The problem
Extract the lines below starting at the line that contains "The height and width of the screenshot is (790, 812)." and ending at the line that contains "The width and height of the screenshot is (950, 447).", and reproduce them word for word.

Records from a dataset

_ _ _

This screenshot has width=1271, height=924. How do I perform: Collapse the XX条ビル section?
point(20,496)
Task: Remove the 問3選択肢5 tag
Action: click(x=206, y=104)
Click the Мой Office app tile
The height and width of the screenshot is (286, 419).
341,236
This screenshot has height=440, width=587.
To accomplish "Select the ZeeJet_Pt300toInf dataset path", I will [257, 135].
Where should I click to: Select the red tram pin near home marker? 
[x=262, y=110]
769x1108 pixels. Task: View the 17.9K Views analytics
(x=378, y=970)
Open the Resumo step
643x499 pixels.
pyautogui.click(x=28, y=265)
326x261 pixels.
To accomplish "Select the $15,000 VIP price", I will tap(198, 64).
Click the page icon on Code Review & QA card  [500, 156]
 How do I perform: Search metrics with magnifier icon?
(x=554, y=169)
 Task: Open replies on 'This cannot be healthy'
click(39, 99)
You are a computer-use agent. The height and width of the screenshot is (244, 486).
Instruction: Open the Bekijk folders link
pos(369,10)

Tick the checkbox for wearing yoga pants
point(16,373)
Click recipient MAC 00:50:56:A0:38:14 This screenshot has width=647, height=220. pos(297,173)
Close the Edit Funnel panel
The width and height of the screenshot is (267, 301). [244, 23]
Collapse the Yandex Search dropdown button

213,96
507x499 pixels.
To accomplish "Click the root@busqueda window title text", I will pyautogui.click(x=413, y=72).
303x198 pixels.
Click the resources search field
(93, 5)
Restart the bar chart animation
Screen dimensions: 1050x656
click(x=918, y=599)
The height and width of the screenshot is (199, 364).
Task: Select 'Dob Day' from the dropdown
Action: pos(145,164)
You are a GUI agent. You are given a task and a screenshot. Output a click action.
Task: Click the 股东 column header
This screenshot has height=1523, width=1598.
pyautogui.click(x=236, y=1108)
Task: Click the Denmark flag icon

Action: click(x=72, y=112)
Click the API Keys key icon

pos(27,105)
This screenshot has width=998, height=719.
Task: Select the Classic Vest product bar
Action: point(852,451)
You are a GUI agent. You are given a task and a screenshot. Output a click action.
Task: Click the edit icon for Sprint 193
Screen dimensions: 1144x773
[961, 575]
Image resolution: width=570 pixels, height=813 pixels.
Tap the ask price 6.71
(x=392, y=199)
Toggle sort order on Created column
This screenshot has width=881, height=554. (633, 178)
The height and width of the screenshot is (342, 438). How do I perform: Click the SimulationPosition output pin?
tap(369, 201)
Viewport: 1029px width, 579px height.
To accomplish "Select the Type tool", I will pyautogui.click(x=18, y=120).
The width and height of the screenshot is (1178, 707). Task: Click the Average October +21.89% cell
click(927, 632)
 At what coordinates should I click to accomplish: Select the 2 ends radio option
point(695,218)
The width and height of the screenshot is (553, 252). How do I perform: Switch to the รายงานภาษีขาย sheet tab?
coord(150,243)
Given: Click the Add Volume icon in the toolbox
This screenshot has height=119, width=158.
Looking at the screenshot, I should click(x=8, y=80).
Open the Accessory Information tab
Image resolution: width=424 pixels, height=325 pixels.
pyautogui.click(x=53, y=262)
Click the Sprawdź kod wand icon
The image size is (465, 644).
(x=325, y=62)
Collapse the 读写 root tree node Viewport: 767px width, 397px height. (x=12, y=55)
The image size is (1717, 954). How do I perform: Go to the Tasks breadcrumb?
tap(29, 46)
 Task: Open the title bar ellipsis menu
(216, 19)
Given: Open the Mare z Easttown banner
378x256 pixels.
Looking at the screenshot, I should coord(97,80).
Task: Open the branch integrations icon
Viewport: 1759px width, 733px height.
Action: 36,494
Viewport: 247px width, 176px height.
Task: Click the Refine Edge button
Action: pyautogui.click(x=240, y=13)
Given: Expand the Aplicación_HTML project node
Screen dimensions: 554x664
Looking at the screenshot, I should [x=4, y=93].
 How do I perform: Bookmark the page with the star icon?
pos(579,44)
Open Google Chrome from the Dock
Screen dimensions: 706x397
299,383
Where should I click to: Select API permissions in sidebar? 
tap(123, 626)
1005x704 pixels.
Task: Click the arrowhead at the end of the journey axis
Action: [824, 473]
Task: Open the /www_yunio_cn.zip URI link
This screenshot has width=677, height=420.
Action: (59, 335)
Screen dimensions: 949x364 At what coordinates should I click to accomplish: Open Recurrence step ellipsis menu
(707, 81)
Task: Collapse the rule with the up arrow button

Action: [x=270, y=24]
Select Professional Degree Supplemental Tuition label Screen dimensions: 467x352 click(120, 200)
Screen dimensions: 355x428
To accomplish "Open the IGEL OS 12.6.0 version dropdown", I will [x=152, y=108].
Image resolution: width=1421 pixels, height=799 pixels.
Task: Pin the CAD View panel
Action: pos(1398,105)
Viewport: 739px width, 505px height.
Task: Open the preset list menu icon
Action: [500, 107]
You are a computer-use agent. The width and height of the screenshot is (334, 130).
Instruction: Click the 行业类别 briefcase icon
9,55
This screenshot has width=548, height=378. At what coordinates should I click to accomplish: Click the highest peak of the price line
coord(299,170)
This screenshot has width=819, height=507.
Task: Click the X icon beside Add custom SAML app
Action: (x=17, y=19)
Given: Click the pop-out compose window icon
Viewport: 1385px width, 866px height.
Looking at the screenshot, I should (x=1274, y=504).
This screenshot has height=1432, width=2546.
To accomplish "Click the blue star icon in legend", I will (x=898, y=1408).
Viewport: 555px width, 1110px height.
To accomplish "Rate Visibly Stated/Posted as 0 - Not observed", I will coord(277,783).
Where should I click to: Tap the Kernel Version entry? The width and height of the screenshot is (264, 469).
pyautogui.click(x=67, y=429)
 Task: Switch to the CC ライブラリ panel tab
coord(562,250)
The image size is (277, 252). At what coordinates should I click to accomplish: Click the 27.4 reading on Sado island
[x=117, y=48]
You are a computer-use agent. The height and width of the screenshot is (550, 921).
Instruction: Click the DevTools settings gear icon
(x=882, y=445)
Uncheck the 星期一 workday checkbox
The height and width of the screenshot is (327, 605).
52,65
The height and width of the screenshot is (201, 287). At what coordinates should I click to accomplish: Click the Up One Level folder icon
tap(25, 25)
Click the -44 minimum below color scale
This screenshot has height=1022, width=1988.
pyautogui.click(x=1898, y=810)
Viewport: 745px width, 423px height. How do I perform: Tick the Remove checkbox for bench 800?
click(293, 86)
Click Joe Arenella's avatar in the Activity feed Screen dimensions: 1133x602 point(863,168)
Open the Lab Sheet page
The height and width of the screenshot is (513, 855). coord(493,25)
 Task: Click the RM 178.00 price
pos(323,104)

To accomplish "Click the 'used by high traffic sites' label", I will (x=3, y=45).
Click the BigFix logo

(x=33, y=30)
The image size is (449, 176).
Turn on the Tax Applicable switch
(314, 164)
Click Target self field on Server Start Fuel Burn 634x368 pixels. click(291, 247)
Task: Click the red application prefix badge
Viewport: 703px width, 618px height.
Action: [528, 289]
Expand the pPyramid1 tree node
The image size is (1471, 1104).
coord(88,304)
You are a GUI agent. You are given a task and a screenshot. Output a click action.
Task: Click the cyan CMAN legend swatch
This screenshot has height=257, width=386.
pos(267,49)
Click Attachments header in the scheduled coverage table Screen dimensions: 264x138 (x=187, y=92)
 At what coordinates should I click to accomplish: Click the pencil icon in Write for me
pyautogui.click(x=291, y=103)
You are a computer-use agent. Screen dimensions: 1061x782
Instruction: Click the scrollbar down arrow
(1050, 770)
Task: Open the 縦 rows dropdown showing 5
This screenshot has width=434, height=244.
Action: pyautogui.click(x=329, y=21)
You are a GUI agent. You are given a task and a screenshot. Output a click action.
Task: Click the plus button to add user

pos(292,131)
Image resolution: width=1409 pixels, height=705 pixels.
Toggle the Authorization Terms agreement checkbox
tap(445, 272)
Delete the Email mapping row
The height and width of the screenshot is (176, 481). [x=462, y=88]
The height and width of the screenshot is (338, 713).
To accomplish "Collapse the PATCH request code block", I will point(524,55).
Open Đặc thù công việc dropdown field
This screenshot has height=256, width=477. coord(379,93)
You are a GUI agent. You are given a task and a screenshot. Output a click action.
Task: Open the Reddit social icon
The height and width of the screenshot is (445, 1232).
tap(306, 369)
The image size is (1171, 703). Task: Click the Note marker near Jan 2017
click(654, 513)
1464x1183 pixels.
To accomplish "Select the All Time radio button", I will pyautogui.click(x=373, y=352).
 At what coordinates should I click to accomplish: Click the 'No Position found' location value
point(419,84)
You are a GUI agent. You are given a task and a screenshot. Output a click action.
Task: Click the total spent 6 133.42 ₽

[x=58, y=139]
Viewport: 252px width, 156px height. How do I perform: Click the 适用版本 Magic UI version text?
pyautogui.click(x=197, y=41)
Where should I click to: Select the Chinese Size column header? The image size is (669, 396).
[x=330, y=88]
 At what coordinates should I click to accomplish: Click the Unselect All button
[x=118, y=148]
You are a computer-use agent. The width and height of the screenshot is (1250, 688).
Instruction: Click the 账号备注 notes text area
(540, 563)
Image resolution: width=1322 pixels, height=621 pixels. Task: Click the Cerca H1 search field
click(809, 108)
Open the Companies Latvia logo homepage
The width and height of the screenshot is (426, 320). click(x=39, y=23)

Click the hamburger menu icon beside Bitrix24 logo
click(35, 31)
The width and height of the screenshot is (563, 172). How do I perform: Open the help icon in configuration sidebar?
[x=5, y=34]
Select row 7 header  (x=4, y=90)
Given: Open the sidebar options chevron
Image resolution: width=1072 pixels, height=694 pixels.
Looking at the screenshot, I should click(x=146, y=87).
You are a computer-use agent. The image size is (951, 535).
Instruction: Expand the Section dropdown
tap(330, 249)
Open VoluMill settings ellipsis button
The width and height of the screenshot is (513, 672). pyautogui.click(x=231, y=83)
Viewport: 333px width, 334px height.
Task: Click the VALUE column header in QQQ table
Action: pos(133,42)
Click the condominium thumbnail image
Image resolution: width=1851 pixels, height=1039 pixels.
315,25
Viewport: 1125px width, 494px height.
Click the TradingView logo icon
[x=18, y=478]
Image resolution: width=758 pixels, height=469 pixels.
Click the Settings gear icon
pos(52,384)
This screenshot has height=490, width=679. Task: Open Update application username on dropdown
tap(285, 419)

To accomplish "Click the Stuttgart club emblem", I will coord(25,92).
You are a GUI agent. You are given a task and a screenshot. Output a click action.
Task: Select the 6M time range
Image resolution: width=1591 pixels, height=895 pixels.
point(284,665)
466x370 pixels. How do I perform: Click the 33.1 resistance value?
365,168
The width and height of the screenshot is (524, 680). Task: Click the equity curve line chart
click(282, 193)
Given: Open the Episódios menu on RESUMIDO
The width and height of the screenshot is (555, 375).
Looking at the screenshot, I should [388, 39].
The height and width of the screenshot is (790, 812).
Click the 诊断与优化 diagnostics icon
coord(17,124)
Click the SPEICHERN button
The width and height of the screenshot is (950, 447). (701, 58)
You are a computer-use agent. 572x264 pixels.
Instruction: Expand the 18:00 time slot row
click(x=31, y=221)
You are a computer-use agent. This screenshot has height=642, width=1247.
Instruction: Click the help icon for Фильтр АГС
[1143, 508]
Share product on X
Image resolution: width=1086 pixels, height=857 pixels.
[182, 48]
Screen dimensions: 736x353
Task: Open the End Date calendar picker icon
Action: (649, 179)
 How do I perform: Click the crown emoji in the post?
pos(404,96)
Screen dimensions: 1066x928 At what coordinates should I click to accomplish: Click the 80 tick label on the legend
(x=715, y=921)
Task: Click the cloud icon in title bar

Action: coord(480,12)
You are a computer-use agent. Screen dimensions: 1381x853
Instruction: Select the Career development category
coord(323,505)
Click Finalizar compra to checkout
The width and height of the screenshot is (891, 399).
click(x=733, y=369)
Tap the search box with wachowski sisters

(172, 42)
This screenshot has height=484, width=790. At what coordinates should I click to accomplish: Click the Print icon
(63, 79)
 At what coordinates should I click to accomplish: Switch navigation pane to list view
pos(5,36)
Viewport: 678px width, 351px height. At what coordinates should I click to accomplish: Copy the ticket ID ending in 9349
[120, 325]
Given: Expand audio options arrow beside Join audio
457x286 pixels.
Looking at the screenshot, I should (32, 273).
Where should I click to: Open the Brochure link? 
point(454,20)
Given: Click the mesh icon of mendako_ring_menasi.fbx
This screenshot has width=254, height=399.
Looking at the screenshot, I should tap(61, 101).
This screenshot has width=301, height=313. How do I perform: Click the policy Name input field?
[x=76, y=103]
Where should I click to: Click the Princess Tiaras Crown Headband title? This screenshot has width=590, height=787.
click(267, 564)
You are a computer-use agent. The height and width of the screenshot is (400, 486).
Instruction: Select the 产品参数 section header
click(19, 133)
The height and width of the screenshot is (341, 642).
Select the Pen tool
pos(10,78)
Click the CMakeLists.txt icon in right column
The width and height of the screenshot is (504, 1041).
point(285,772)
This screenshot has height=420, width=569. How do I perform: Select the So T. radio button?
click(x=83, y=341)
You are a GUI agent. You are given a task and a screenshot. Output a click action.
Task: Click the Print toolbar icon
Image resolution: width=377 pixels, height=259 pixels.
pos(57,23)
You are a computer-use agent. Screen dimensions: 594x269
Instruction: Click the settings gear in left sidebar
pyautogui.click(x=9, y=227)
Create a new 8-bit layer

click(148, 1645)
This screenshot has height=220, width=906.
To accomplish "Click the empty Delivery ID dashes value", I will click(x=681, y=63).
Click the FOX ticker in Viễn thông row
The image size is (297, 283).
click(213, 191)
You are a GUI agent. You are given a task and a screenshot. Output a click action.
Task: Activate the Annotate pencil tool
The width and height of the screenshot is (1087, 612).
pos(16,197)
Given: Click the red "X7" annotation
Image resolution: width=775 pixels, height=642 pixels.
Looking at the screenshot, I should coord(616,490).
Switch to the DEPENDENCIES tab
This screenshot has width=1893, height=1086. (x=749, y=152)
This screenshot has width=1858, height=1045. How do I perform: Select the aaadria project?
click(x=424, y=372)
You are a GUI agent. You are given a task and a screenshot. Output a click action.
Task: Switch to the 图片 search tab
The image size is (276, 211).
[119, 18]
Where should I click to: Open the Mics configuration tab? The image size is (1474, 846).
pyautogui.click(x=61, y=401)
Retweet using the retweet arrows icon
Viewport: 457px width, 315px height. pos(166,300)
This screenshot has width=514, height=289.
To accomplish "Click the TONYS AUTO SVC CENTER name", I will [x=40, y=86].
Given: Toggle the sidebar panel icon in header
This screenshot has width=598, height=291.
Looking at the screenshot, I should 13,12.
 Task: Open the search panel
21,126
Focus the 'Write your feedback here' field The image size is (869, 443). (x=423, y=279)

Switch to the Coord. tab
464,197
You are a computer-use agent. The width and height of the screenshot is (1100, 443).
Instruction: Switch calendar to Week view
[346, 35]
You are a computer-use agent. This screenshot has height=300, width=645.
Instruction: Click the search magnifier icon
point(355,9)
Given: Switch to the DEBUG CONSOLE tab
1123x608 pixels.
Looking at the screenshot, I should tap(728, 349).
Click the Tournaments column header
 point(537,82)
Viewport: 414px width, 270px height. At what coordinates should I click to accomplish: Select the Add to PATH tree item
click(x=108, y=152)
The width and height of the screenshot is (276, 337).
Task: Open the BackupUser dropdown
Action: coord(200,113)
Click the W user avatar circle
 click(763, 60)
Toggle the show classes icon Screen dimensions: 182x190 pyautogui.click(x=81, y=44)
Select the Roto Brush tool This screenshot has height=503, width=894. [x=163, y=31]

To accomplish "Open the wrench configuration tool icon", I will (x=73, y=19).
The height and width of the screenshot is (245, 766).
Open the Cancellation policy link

_ _ _

Response to the task
The height and width of the screenshot is (790, 812).
Click the 诊断与优化 diagnostics icon
coord(17,124)
Click the SPEICHERN button
The width and height of the screenshot is (950, 447). (701, 58)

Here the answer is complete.